Karma To Burn avait quelques chansons à nous faire écouter et plutôt que d’attendre d’en avoir suffisamment pour faire un album ils ont préféré nous sortir un EP. L’objet est sorti chez un label italien dans une tripotée de couleurs rigolotes et avec un artwork cool signé Alan Forbes. Jusque-là rien que de très normal et vous me direz peut être même que si on est ni fan ni collectionneur on s’en fout un peu. Le principal intérêt de cet EP c’est qu’il s’agit du premier enregistrement du groupe avec leur nouveau batteur Evan Devine, lequel a depuis l’été dernier la lourde tâche de remplacer ce clodeau magnifique qu’était Rob Oswald. Rob Oswald c’était une dégaine d’homme préhistorique sous LSD, mais surtout un jeu atypique facilement reconnaissable. S’il existe quelques mécréants prêts à dénier les qualités du bonhomme qu’ils aillent jeter un oeil au concert de Karma To Burn aux [url=http://www.youtube.com/watch?v=ye0cG4Gf30s]Stoned Gatherings[url]. Le (plus) jeune Evan Devine sait qu’il ne passe pas après n’importe qui. Il tape juste et fort. Il est parfait, peut être un peu trop. S’il n’a pas le style de son prédécesseur, il apporte en revanche une énergie nouvelle et une efficacité qui se ressentent particulièrement sur la deuxième face du disque.

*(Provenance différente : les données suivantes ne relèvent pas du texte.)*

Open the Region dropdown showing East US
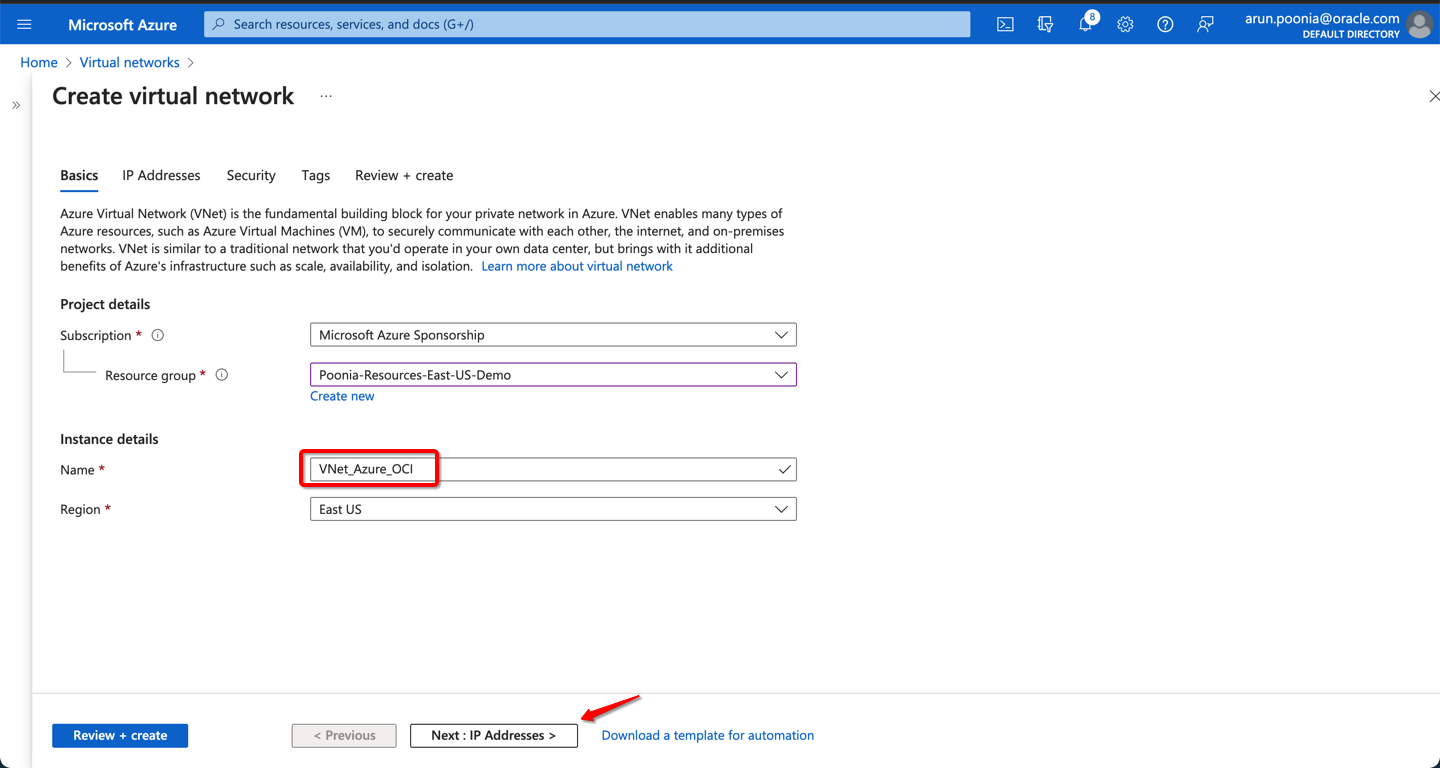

La première face nous présente deux nouveaux morceaux (Fifty Three et Fifty Four) et un alien (Space Tune). Fifty Three poursuit ce qui avait été entamé avec V, le retour à un son plus lourd et sombre. L’intro flirte avec le doom et le refrain reste pesant. Fifty Four est un de ces diables d’efficacité dont seul Karma To Burn a le secret. Un riff imparable qu’on imagine déjà faire trembler les fosses et sautiller les poilus. Space Tune ressemble à une sorte de jam construite autour d’un thème étrangement familier. De space elle n’a que le nom. Si le rythme est bien plus lent que ce qu’on a l’habitude d’entendre de leur part et que le solos semblent improvisés, ne vous attendez pas non plus à une version psyché de Karma To Burn. Une curiosité intéressante sur album mais qu’on ne s’attend pas à retrouver en live.

La deuxième face est constituée de réenregistrements de titres récents. Pas n’importe quels titres puisqu’il s’agit de Forty One et Forty Two, les deux morceaux épiques qui se détachaient d’Appalachian Incantation et de Forty Seven, le monstre qui avait la lourde tâche d’ouvrir V et qui reste surement une des plus belles pièces de l’album. Une deuxième face en forme de best of de la reformation donc. On peut se demander l’intérêt de réenregistrer des titres vieux de trois ans, si ce n’est pour donner un aperçu des performances du nouveau batteur sur les morceaux joués par Rob.
La différence est particulièrement marquée sur Forty One et Forty Two enregistrés à l’époque par un groupe qui se retrouvait à peine et qui ont depuis eu le temps d’être usées et retravaillées sur la route. Les envolées se font plus planantes et les contre coups plus violents encore. Forty Seven reste le tube qu’il était déjà à la sortie de V mais a droit lui aussi à un petit coup de pied au cul qui le rend plus punchy.

Mission accomplie, le Karma To Burn nouveau démontre sa toute-puissance sur de nouvelles compositions et parvient à réinventer des titres sur lesquels on n’avait déjà rien à redire. On attend maintenant l’album de cette nouvelle formation et les innombrables concerts qui le suivront très certainement.